In September, William Ruto was sworn in as Kenya’s fifth president after a hard-fought election in which he promised to be a champion for Kenya’s “hustler nation”.
In his inaugural speech, he highlighted the challenges facing the country, including joblessness, spiralling prices and the burden of regulation facing entrepreneurs. One of the central planks of Ruto’s economic policy was made clear: he argued that fuel and food subsidies have been ineffective and expensive.
“The interventions in place have not borne any fruit. On fuel subsidy alone, the taxpayers have spent a total of Ksh144bn [$1.2bn], a whooping Ksh60bn in the last four months. If the subsidy continues to the end of the financial year, it will cost the taxpayer Ksh280bn, equivalent to the entire national government development budget.
“Additionally, there was an attempt to subsidise Unga [a state-owned holding company that invests in food companies] in the run up to the election, a programme that gobbled up Ksh7bn in one month, with no impact. In addition to being very costly, consumption subsidy interventions are prone to abuse, they distort markets and create uncertainty, including artificial shortages of the very products being subsidised.”
Just two days later, Ruto ordered the partial removal of petrol subsidies. “Super petrol” – mostly used by private motorists – will now cost about KSh179 ($1.50) a litre, up from KSh160.
Instead, Ruto says that the cost-of-living crisis will be tackled by improving inputs, especially fertiliser, to agricultural producers. “The cost of living challenges are related to production. Our strategy to bring down the cost of living is predicated on empowering producers.”

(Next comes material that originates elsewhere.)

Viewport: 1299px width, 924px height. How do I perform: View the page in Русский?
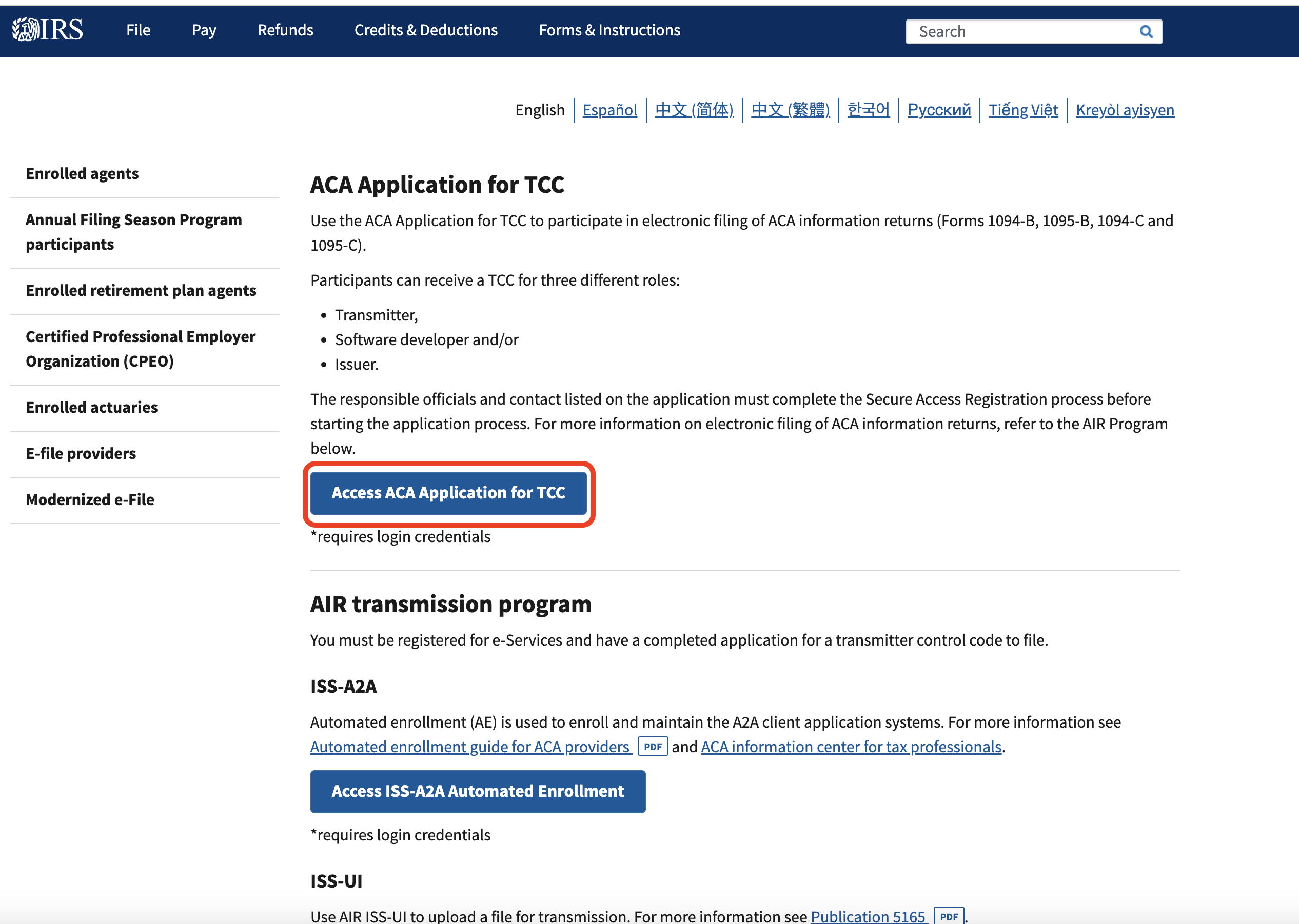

The removal of subsidies is likely to prove controversial. But with a brand new mandate from the electorate, Ruto may be gambling that now is the time to make tough decisions.
Need for a safety net
Even so, the debate over subsidies in Africa is by no means settled. With populations across the continent looking to their governments for urgent support to cushion them from a global cost-of-living crisis influenced by the Russia-Ukraine war, climate change and the tailwinds of Covid-19, there is a growing clamour for direct support for citizens.
In Angola, where the ruling MPLA’s popularity slumped in August’s presidential elections, the government is considering subsidies to win back support from voters battered by rising food and fuel prices.
As Alex Vines, Africa programme director at Chatham House, tells African Business:
“Like we’re seeing in the West, subsidies are coming back into fashion. I think we will see subsidies being used to cushion the strong headwinds of inflation and give a sense that the government is reaching out to those who punished it in the election.”
That may be possible in oil producers like Angola where the rising cost of international oil prices is giving a boost to government finances. But for countries without the benefit of substantial national resources, the subsidy option may not be on the table. Indebted African countries seeking the support of subsidy-sceptic multilateral lenders like the IMF are rather more likely to come up against demands to scrap subsidies than introduce new ones.
“The benefits of these subsidies tend to accrue to richer households [more] than poorer households,” commented IMF Africa director Abebe Selassie on the Kenya subsidies.
It is perhaps best not to take a blanket approach. While there is no doubt that poorly targeted subsidies can be wasteful and an outlet for corruption, well-designed subsidies targeted at the poorest could be a crucial safety net for Africans sinking into poverty. The debate will continue to roll on.